PROBLEM STATEMENT ▸ When the word "Pinterest" shows up in a line of the records below, copy that line.

Pixel coordinate grounding data

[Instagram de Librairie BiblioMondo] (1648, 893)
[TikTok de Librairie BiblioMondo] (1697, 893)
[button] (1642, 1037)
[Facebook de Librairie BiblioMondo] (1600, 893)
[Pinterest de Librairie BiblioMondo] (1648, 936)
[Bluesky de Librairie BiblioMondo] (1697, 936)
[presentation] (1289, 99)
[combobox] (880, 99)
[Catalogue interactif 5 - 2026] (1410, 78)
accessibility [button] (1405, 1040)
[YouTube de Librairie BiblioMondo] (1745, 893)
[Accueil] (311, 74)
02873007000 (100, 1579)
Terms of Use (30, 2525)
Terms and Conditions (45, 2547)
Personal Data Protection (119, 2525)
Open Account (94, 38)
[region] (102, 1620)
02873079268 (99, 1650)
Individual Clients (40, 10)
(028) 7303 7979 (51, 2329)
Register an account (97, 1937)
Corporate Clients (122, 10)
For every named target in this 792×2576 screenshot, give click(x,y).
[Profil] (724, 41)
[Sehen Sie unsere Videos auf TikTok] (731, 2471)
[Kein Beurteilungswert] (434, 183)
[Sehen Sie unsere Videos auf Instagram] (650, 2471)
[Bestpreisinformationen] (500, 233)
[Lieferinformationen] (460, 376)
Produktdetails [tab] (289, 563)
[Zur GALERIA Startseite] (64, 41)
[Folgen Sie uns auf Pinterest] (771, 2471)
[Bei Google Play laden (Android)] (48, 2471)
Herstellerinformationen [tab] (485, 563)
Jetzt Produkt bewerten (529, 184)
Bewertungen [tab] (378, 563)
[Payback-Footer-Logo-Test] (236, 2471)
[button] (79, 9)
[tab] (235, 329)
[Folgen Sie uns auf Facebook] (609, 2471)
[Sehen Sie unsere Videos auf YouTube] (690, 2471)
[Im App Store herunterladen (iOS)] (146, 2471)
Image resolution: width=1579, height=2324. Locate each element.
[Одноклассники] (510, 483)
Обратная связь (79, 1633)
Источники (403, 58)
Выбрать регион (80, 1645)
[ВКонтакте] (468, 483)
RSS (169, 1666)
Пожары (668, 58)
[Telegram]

YOUR SOLUTION ▸
[Pinterest de Librairie BiblioMondo] (1648, 936)
[Folgen Sie uns auf Pinterest] (771, 2471)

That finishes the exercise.